On February 6, 2015, plaintiffs Union Central Life Insurance, Ameritas Life Insurance, and Acacia Life Insurance filed a letter with the court stating that they had reached an agreement with Goldman Sachs to settle claims arising out of the insurance companies’ investments in RMBS sponsored by Goldman Sachs. The details of the settlement are not public. The plaintiffs had asserted causes of action for violations of federal securities laws as well as for common law fraud, negligent misrepresentation, and unjust enrichment. Letter.
On February 2, Standard & Poor’s Ratings Services settled claims brought by the Department of Justice, 19 states and the District of Columbia related to credit ratings it issued and maintained for RMBS and CDOs before the financial crisis. As part of the settlement, it agreed to pay a total of $1.375 billion, with $687.5 million paid to the Department of Justice and $687.5 million to the states and District of Columbia. Settlement Agreement.
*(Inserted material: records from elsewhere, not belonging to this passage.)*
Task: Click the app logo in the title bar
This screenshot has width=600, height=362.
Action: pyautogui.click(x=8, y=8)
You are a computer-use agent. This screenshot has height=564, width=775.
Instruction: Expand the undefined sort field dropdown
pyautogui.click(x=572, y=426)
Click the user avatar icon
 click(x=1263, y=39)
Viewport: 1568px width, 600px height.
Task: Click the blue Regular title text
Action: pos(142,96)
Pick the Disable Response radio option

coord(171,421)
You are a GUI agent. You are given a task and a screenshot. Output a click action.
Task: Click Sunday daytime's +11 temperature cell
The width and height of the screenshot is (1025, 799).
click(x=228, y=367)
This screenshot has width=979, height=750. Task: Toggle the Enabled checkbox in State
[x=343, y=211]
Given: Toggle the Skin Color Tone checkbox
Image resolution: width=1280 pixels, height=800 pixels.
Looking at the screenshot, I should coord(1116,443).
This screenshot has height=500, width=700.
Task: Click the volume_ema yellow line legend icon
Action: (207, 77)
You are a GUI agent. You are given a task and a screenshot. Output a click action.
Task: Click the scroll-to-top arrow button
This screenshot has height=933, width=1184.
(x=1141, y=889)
Also on February 2, S&P settled similar claims brought by the California Public Employees’ Retirement System (CalPERS). The terms of that settlement agreement have not been made public.
On January 21, 2015, the SEC suspended Standard & Poor’s Rating Services (S&P) from rating conduit/fusion CMBS for one year as part of a settlement between McGraw-Hill Financial Inc., S&P’s parent company, and the SEC. The settlement stems from S&P’s disclosures in 2011 that it would utilize a certain methodology to rate six CMBS transactions and provide a preliminary rating for two others, when it actually used a different methodology, forcing S&P to pull a rating on a $1.5 billion bond that same year. In addition, S&P agreed to retract an allegedly untrue and misleading article that it published in 2012 and settled another claim that it failed to maintain and enforce internal controls regarding changes to its monitoring standards for certain RMBS. S&P further agreed to parallel settlements with New York Attorney General Eric Schneiderman and Massachusetts Attorney General Maura Healey. The rating agency has also agreed to pay more than $77 million to settle these claims with the federal and state regulators ($58 million to the SEC and another $19 million to New York and Massachusetts). SEC Settlement Order 1. SEC Settlement Order 2. SEC Settlement Order 3.
On January 15, 2015, the Federal Home Loan Bank of San Francisco (FHLB) agreed to a $459 million settlement with various banks stemming from the sales of billions of dollars of RMBS. FHLB originally filed the claims in the Superior Court of California, County of San Francisco in 2010 against Bank of America Corp., Credit Suisse Securities (USA) LLC, Countrywide Financial Inc., Deutsche Bank Securities, Inc. and other banks concerning 229 RMBS transactions. FHLB alleged causes of action for violation of the Securities Act of 1933 and the California Corporate Securities Act as a result of dealers allegedly concealing information and lying about the quality of RMBS sold to FHLB. It is unclear which banks are involved in the settlement.